Just bought this and hoping it completes the picture.

------
stylejam
I don't think I'm doing anything illegal here, by posting the coupon that
Manning sent out for free yesterday to the subscribers to the "Deal of the
day" list. This coupon will permit to buy this book (paper and pdf) for 25$:
dotd1205ccb

I _highly_ suggest this book, it's definitely one of the best about Erlang. I
also suggest subscribing to the ML, some books from Manning are great
(thinking about the joy of Clojure for example).

------
gaiusparx
The only book that covers OTP in depth. Cesarini and Armstrong one are equally
essential for learning Erlang programming.

------
cyberlync
I hope you like the book and checkout what else we are working on :
erlware.org and erlangcamp.com

------
billrobertson42
I have been working through the book, and I'm just getting into the meat of
it.
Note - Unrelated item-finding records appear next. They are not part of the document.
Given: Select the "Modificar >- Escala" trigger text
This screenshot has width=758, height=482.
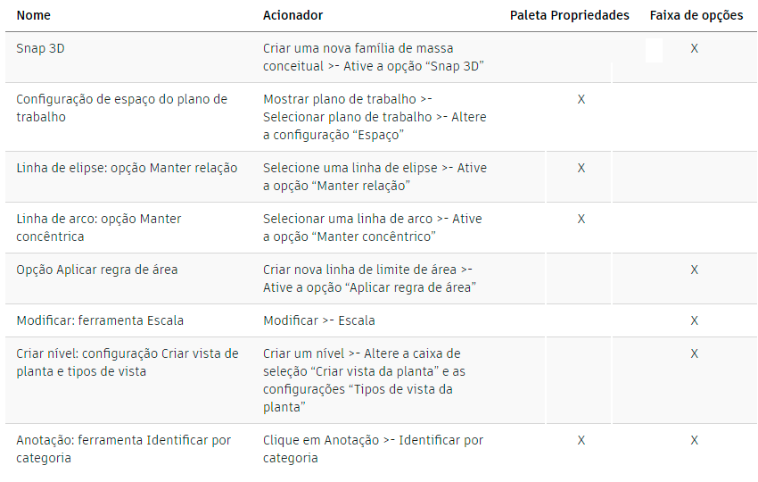Looking at the screenshot, I should [319, 320].
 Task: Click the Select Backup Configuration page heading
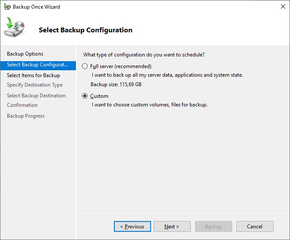(x=85, y=30)
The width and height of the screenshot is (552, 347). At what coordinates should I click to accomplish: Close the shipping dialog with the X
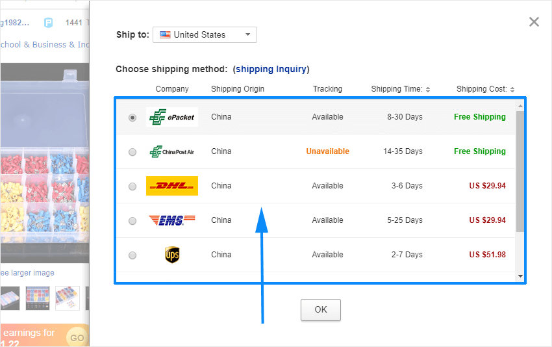[x=534, y=22]
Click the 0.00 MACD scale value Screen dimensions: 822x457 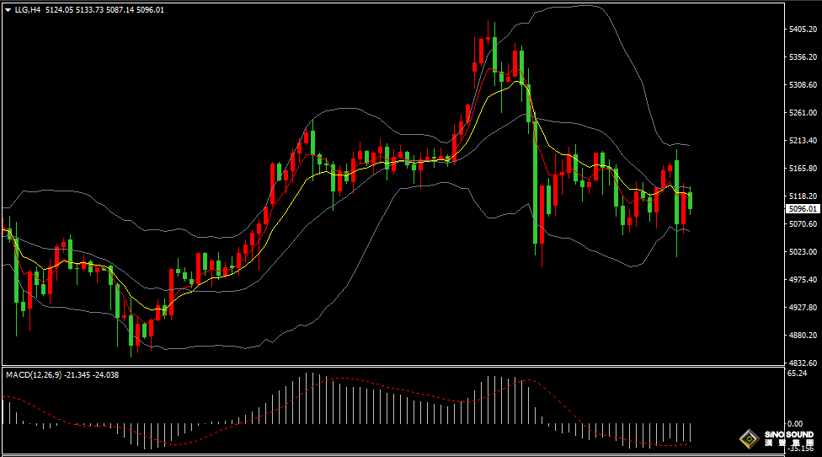pos(794,424)
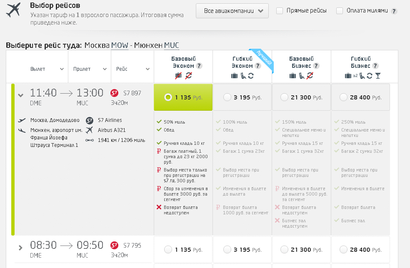The width and height of the screenshot is (410, 268).
Task: Expand details of the 08:30 flight
Action: 21,247
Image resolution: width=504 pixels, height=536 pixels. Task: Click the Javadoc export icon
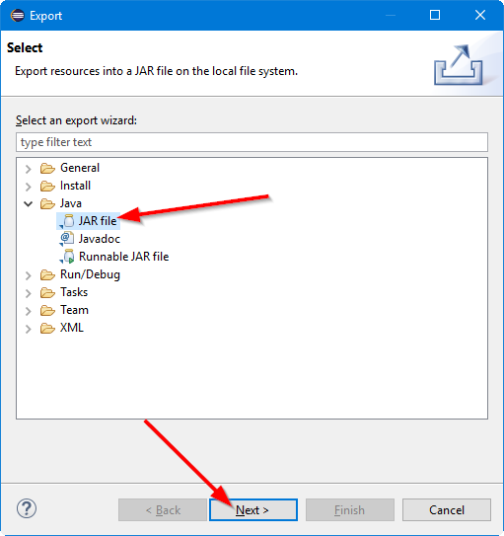67,239
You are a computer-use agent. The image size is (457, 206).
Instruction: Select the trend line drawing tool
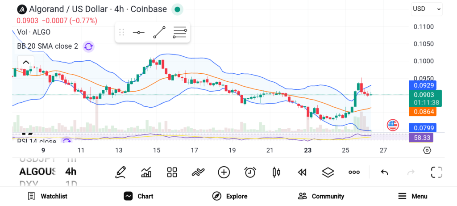[159, 33]
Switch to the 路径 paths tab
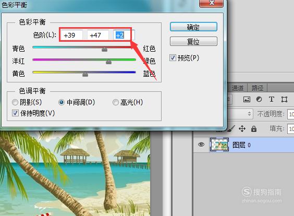This screenshot has width=294, height=216. (258, 88)
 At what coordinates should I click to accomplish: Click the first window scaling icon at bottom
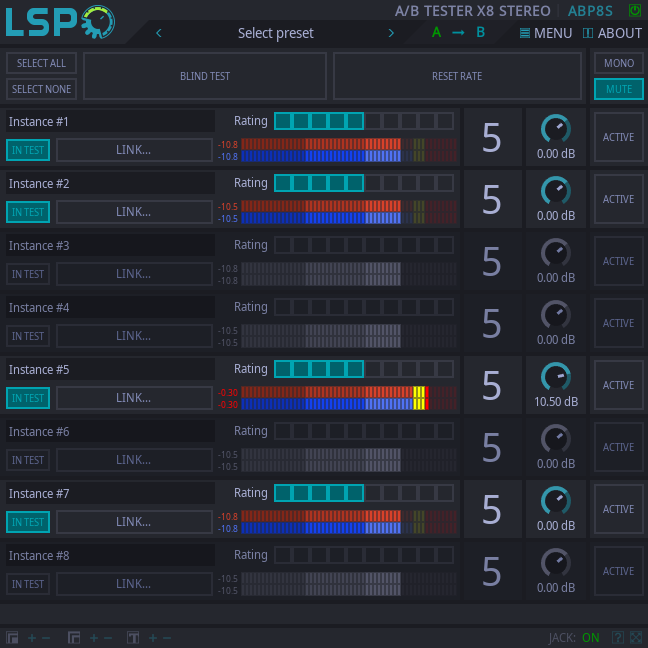coord(12,638)
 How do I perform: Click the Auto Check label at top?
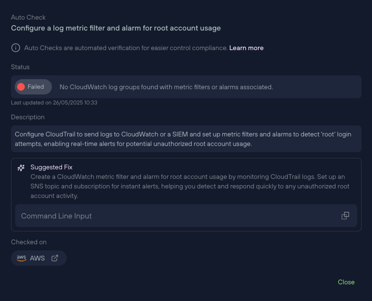[x=28, y=17]
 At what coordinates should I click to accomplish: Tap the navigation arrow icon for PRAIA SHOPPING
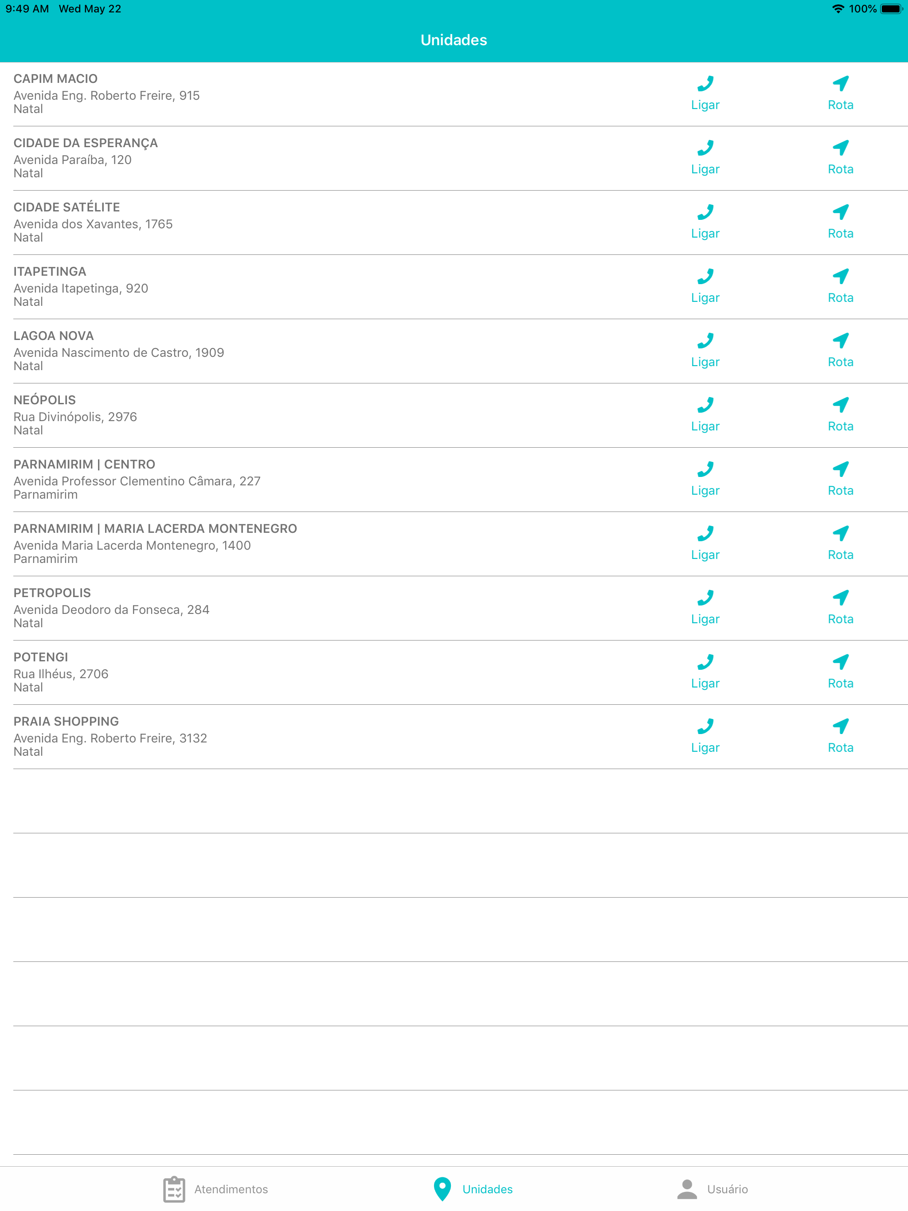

I'm tempted to skip ahead to the JInterface chapter though to noodle
around with some erlang powered graphics.

------
daleharvey
quite excited about reading this, I have been hearing some excellent feedback
about this book already.

------
johnhpatton
Great book on Erlang/OTP teaching from an OTP perspective. Must read if you're
into Erlang at all.

------
kungfooguru
Great book to learn OTP!

------
burgerbrain
OTP has to be one of the poorest chosen acronyms in the computing industry. It
has been used as 'One Time Pad' for decades.